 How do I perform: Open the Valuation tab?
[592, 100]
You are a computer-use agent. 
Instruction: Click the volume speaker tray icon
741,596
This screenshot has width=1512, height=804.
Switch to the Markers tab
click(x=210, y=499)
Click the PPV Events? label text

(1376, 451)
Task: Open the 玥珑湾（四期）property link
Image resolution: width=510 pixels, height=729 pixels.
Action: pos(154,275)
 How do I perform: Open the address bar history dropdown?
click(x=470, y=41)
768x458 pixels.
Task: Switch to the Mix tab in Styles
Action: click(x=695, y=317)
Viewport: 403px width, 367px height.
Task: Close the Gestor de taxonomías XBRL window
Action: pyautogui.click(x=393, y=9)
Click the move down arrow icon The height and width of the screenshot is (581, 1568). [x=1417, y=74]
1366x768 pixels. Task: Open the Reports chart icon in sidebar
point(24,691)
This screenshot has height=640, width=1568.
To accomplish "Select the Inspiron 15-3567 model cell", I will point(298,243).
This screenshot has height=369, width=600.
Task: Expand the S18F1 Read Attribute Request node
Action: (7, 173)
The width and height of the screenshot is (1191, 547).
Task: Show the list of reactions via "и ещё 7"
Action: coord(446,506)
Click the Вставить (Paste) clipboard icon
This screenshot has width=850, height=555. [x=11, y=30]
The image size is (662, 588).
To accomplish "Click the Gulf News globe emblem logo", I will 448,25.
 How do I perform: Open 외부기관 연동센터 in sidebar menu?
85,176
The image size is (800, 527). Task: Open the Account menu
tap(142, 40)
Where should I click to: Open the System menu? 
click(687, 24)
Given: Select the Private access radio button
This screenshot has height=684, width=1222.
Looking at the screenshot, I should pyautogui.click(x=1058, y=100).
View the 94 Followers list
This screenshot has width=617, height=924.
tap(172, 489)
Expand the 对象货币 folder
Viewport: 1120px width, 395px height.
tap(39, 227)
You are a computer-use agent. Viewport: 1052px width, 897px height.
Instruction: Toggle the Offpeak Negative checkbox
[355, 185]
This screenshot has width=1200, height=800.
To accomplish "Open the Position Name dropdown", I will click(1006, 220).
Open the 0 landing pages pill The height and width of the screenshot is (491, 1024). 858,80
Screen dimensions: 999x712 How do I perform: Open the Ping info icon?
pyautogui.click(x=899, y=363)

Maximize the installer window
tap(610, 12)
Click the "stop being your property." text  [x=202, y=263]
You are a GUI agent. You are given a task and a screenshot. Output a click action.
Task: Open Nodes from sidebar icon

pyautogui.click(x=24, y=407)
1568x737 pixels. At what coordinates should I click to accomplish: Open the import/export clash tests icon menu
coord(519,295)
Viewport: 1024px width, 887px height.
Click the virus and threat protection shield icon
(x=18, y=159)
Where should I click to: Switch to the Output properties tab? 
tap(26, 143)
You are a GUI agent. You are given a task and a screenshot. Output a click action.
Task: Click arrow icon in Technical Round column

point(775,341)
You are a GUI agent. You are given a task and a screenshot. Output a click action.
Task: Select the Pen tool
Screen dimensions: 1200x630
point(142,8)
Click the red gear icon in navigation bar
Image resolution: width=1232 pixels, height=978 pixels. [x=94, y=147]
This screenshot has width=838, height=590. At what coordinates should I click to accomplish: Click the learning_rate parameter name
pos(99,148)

○ ○ ○ ○

> _What you are asked to do_: The whole listing above, restated word for word, is the required answer.

> _Solution to this exercise_:
 How do I perform: Open the Valuation tab?
[592, 100]
You are a computer-use agent. 
Instruction: Click the volume speaker tray icon
741,596
This screenshot has width=1512, height=804.
Switch to the Markers tab
click(x=210, y=499)
Click the PPV Events? label text

(1376, 451)
Task: Open the 玥珑湾（四期）property link
Image resolution: width=510 pixels, height=729 pixels.
Action: pos(154,275)
 How do I perform: Open the address bar history dropdown?
click(x=470, y=41)
768x458 pixels.
Task: Switch to the Mix tab in Styles
Action: click(x=695, y=317)
Viewport: 403px width, 367px height.
Task: Close the Gestor de taxonomías XBRL window
Action: pyautogui.click(x=393, y=9)
Click the move down arrow icon The height and width of the screenshot is (581, 1568). [x=1417, y=74]
1366x768 pixels. Task: Open the Reports chart icon in sidebar
point(24,691)
This screenshot has height=640, width=1568.
To accomplish "Select the Inspiron 15-3567 model cell", I will point(298,243).
This screenshot has height=369, width=600.
Task: Expand the S18F1 Read Attribute Request node
Action: (7, 173)
The width and height of the screenshot is (1191, 547).
Task: Show the list of reactions via "и ещё 7"
Action: coord(446,506)
Click the Вставить (Paste) clipboard icon
This screenshot has width=850, height=555. [x=11, y=30]
The image size is (662, 588).
To accomplish "Click the Gulf News globe emblem logo", I will 448,25.
 How do I perform: Open 외부기관 연동센터 in sidebar menu?
85,176
The image size is (800, 527). Task: Open the Account menu
tap(142, 40)
Where should I click to: Open the System menu? 
click(687, 24)
Given: Select the Private access radio button
This screenshot has height=684, width=1222.
Looking at the screenshot, I should pyautogui.click(x=1058, y=100).
View the 94 Followers list
This screenshot has width=617, height=924.
tap(172, 489)
Expand the 对象货币 folder
Viewport: 1120px width, 395px height.
tap(39, 227)
You are a computer-use agent. Viewport: 1052px width, 897px height.
Instruction: Toggle the Offpeak Negative checkbox
[355, 185]
This screenshot has width=1200, height=800.
To accomplish "Open the Position Name dropdown", I will click(1006, 220).
Open the 0 landing pages pill The height and width of the screenshot is (491, 1024). 858,80
Screen dimensions: 999x712 How do I perform: Open the Ping info icon?
pyautogui.click(x=899, y=363)

Maximize the installer window
tap(610, 12)
Click the "stop being your property." text  [x=202, y=263]
You are a GUI agent. You are given a task and a screenshot. Output a click action.
Task: Open Nodes from sidebar icon

pyautogui.click(x=24, y=407)
1568x737 pixels. At what coordinates should I click to accomplish: Open the import/export clash tests icon menu
coord(519,295)
Viewport: 1024px width, 887px height.
Click the virus and threat protection shield icon
(x=18, y=159)
Where should I click to: Switch to the Output properties tab? 
tap(26, 143)
You are a GUI agent. You are given a task and a screenshot. Output a click action.
Task: Click arrow icon in Technical Round column

point(775,341)
You are a GUI agent. You are given a task and a screenshot. Output a click action.
Task: Select the Pen tool
Screen dimensions: 1200x630
point(142,8)
Click the red gear icon in navigation bar
Image resolution: width=1232 pixels, height=978 pixels. [x=94, y=147]
This screenshot has width=838, height=590. At what coordinates should I click to accomplish: Click the learning_rate parameter name
pos(99,148)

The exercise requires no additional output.